Giving birth is one of the most important events in most families’ lives. Everyone deserves a safe, dignified, respectful birthing experience—but it’s been out of reach for too many people in the United States for too long. A Brooklyn-based community group, Ancient Song, Inc., is working to change that by making high-quality doula care and services available to pregnant, postpartum, and parenting people of color, regardless of their ability to pay.
Our country’s maternal health crisis is well-documented. Each year, hundreds die during pregnancy or in the year after giving birth. U.S. birth outcomes are worse than those in other developed nations and there are deep disparities, with Black and Indigenous women much more likely than others to suffer pregnancy-related deaths. This crisis stems from longstanding policies and practices that intentionally disadvantage some people based on their race, class, and other factors and these barriers have deepened in recent years. The 2022 U.S. Supreme Court ruling in Dobbs v. Jackson Women’s Health Organization which allows states to deny residents access to abortion has intensified these harms.
But just as people put barriers in place to deny some of us access to quality care, people can remove those barriers. Ancient Song is leading the way.
Putting the Humanity Back in Healthcare
Chanel Porchia-Albert founded Ancient Song (formerly Ancient Song Doula Services) in 2008 to advance reproductive and birth justice. Unsatisfied with the traditional healthcare system during her first pregnancy, she enlisted a Black doula who guided her through homebirth. She quickly realized that other pregnant people of color deserved the same information and holistic emotional and physical support that these trained professionals provide before, during, and after birth.
The mother of six later learned that four in five pregnancy-related deaths in the United States are preventable, and she knew that doulas were associated with better health outcomes. Porchia-Albert became determined both to improve the birthing experience for people of color and to find ways to prevent the system failures that contributed to these maternal crises. “The population we serve is primarily women of color, low-income individuals, people at the intersections of housing insecurity, food insecurity, intimate partner violence,” she says. “I started to see the way people were treated, the criminalization of Black bodies, police being called on partners, the way people on Medicaid were treated.” She realized doulas could be part of the solution.
“Are you ready to be a doula? Are you ready to serve your community?”
That’s how Porchia-Albert greets a group of women who come to Ancient Song for doula training, which now typically draws 60 trainees each month. Doula training “became my purpose,” she says, and the community-based doulas Ancient Song trains share the same background, culture, and language as the clients they serve. She is proud that they make it possible for people to make informed decisions during pregnancy, childbirth, and the postpartum period without unnecessary medical interventions, coercion, or reprisals if they refuse care. “If we want to change the way people experience healthcare, then we have to bring the humanity back to it,” and the doulas Ancient Song trains do just that.
Advocating for Better Policies
“The blessing of this work is that you get to see the people you have helped. To see someone come into themselves as a parent, as a mother, as an individual—it’s amazing.”
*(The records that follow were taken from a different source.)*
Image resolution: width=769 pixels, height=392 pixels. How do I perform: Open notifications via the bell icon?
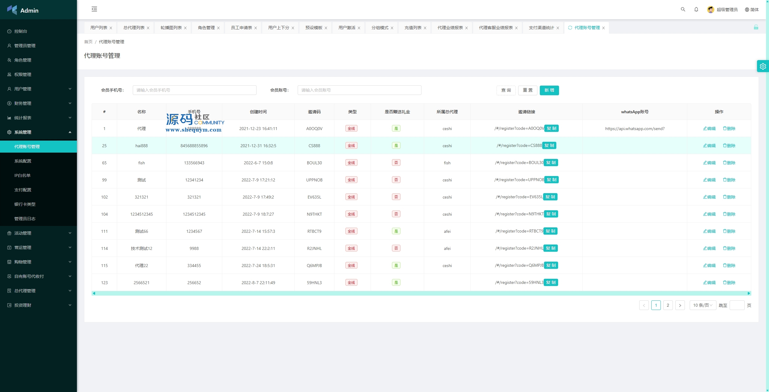696,9
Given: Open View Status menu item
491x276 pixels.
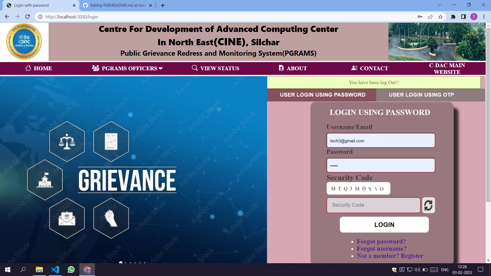Looking at the screenshot, I should 215,68.
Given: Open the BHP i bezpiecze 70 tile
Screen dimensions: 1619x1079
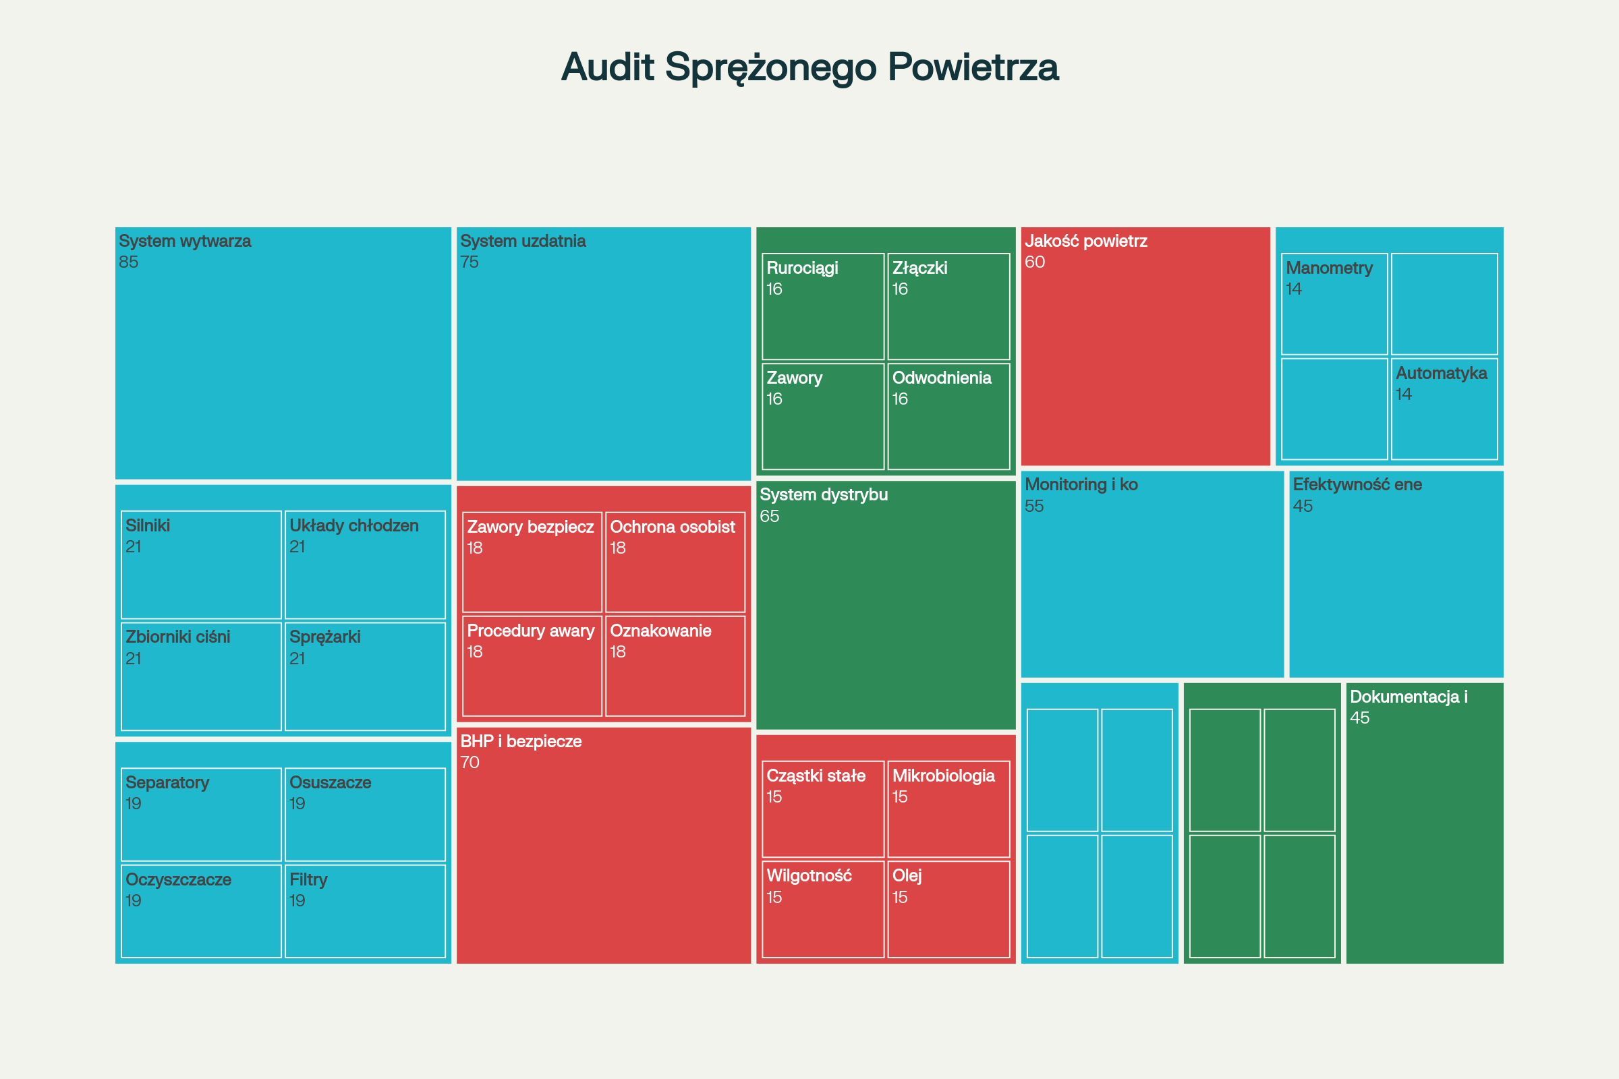Looking at the screenshot, I should point(603,845).
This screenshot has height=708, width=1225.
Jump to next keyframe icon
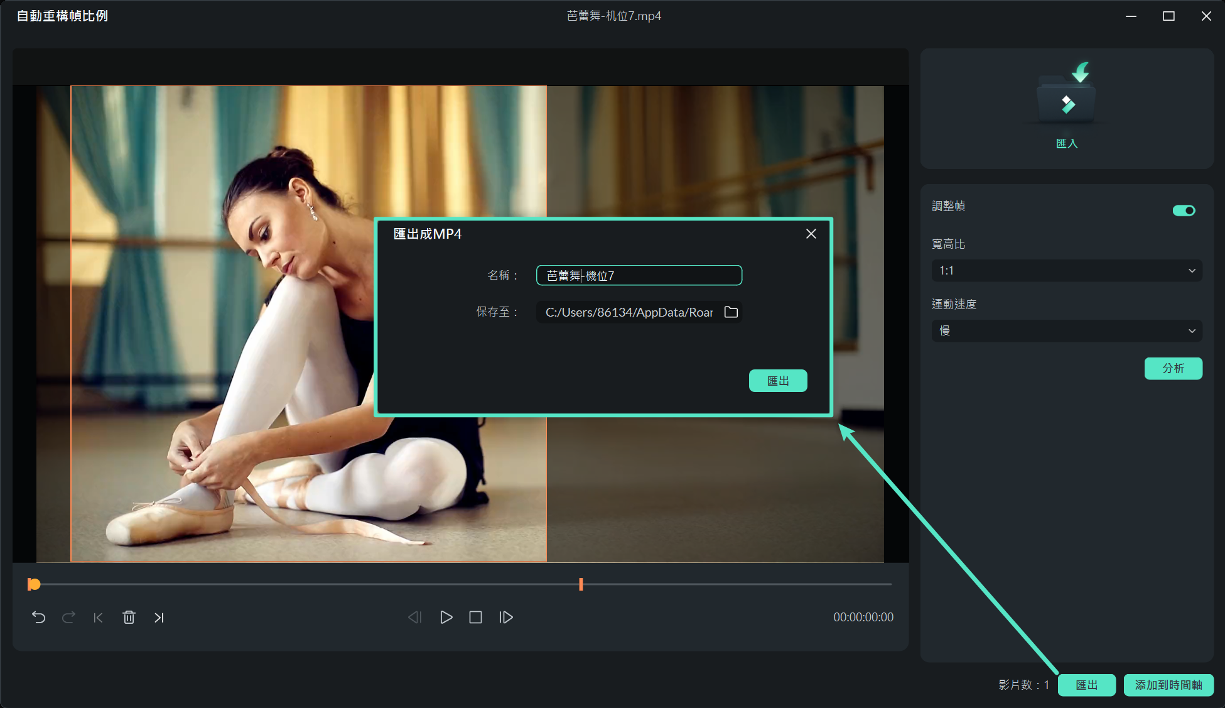click(159, 618)
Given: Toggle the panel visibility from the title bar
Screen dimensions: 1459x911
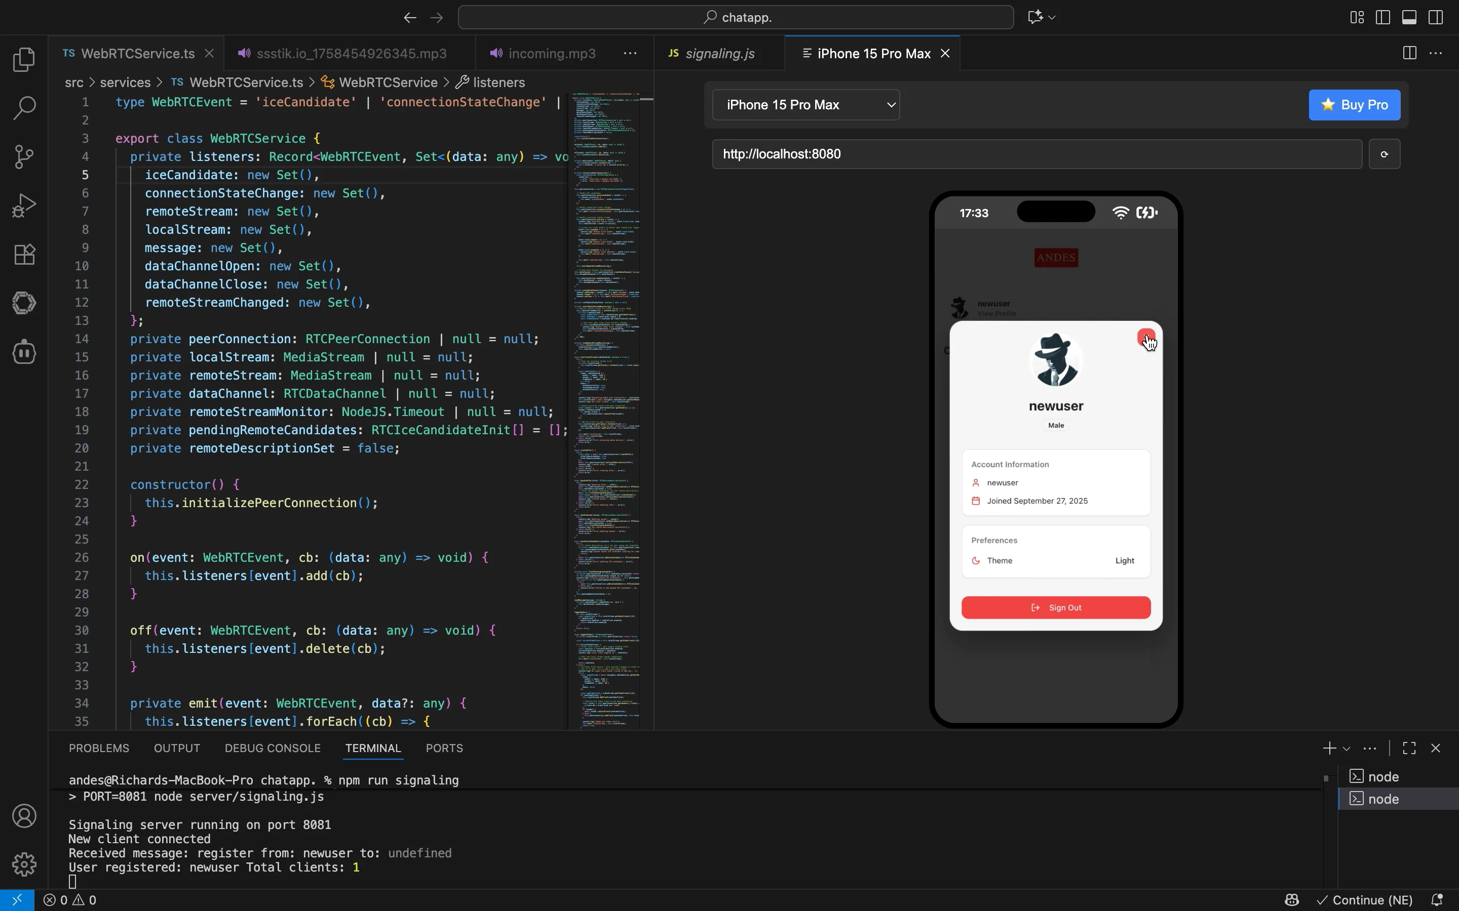Looking at the screenshot, I should click(x=1409, y=17).
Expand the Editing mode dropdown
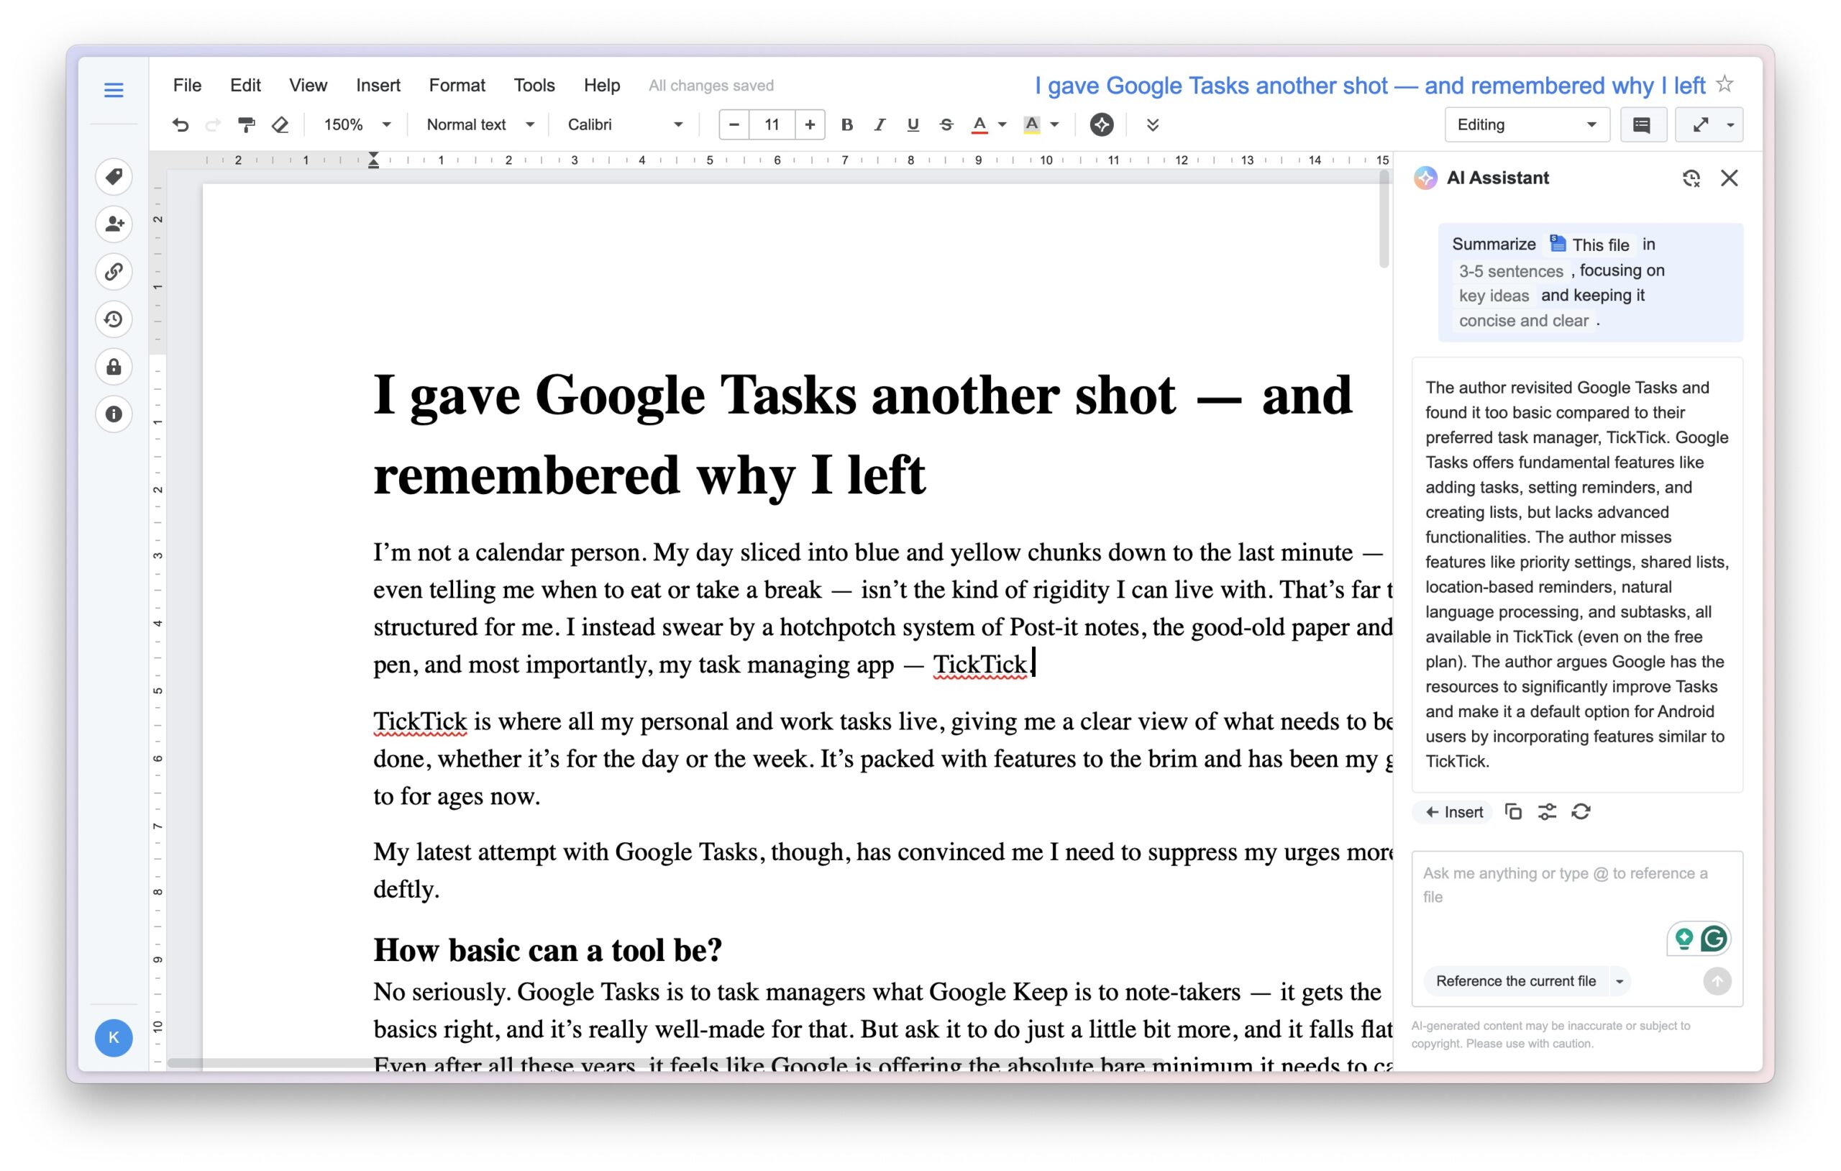The image size is (1841, 1171). point(1527,125)
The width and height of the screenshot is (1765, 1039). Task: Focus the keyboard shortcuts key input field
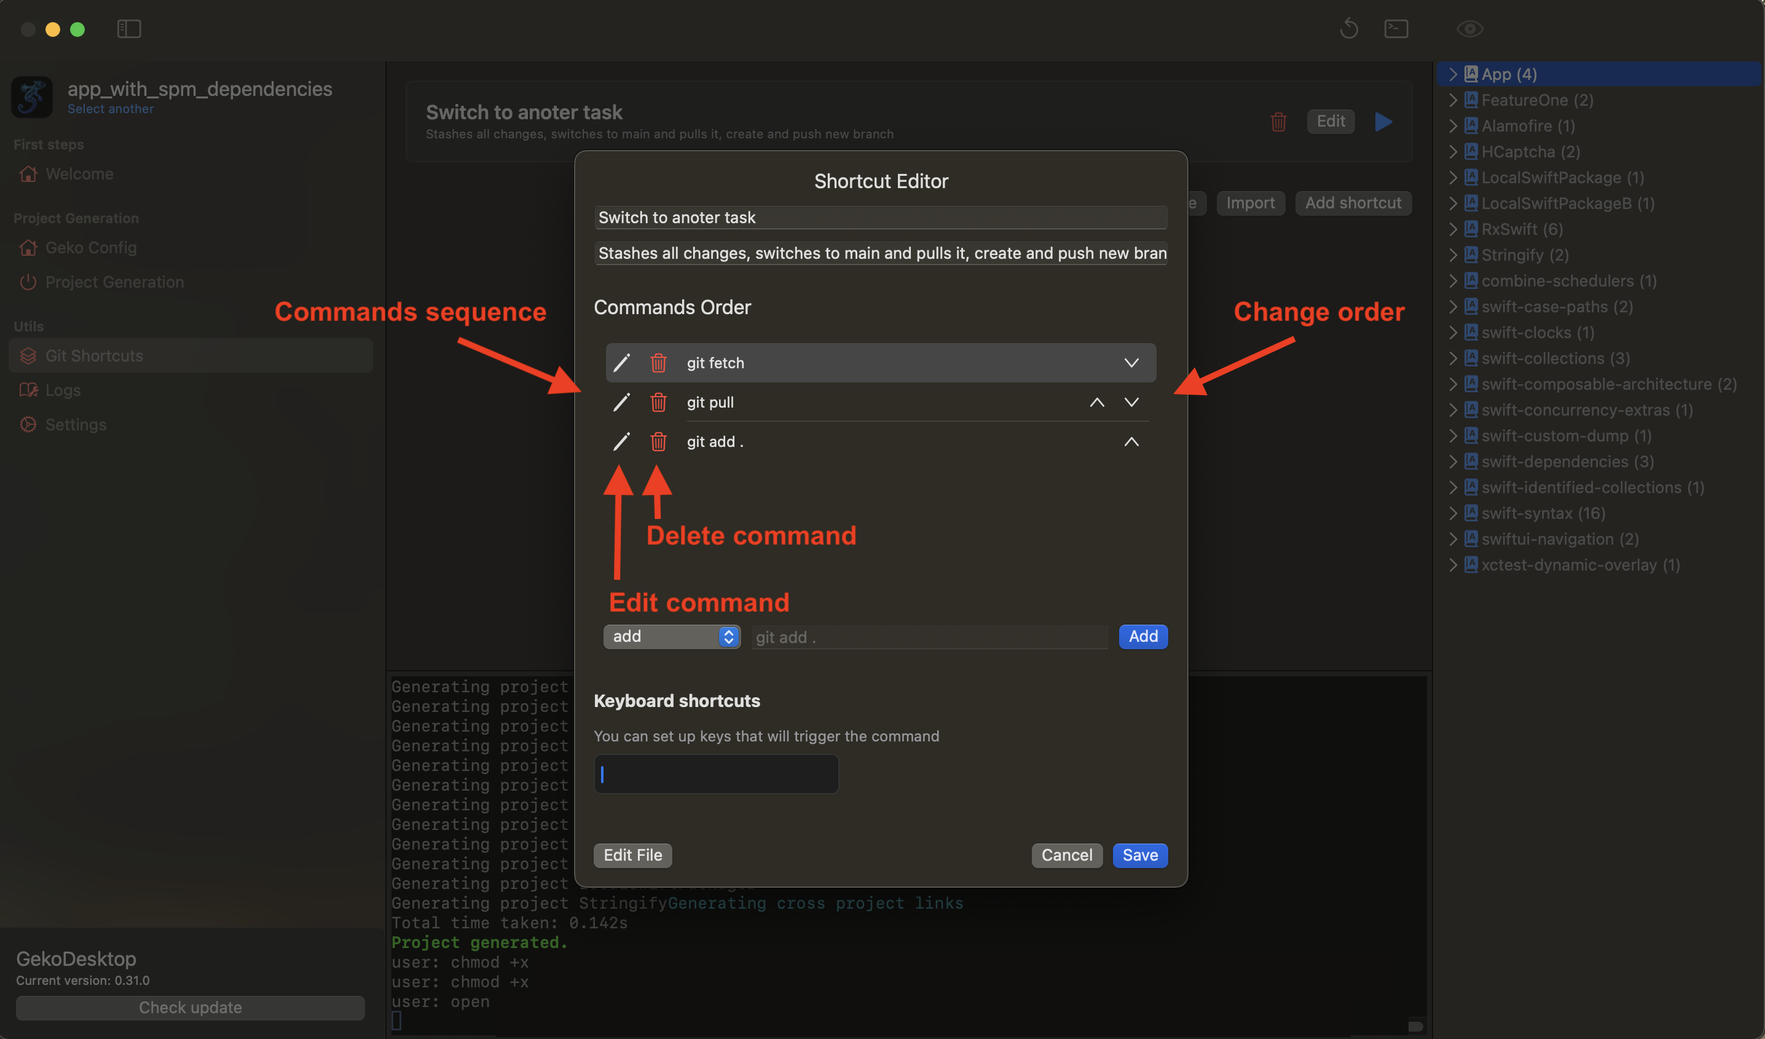coord(716,773)
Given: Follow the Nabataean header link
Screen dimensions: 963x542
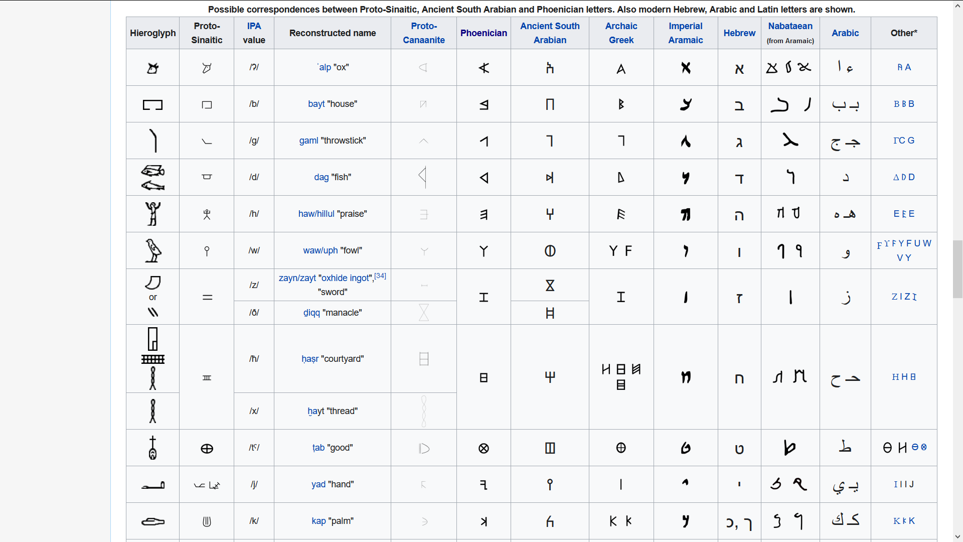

But Porchia-Albert is doing even more. Ancient Song also works to shift the narrative by spreading stories of hope to build social and political power around maternal healthcare. “You can’t be a Black doula…and just be offering emotional and physical support. You have the duty of really pushing forth advocacy and systemic change,” she says.
“Black maternal health so important,” she adds. “Our maternal health infrastructure in the U.S. is not working for anyone. So how do we shift the ways in which care is provided? We can do it through policy, like the policies around insurance reimbursements.”
Today Ancient Song advocates for doula reimbursement under Medicaid and works broadly to improve maternal health policy at the city, state, and federal levels. And it is pressing Congress to pass the Momnibus Act, a package of 13 bills that will comprehensively address the nation’s maternal health crisis. All its advocacy stems from listening to the lived experiences of individuals.
At this time when our nation’s healthcare system is under massive pressure, the services Ancient Song is providing, the model it created, and the policy change it is advancing are more important than ever.
Why the name Ancient Song? Because Porchia-Albert was singing during her first labor, and she says everyone has an “ancient song” that they sing at key moments in life. “We are our ancestors’ hope in the present and we’re creating hope for the future,” she adds.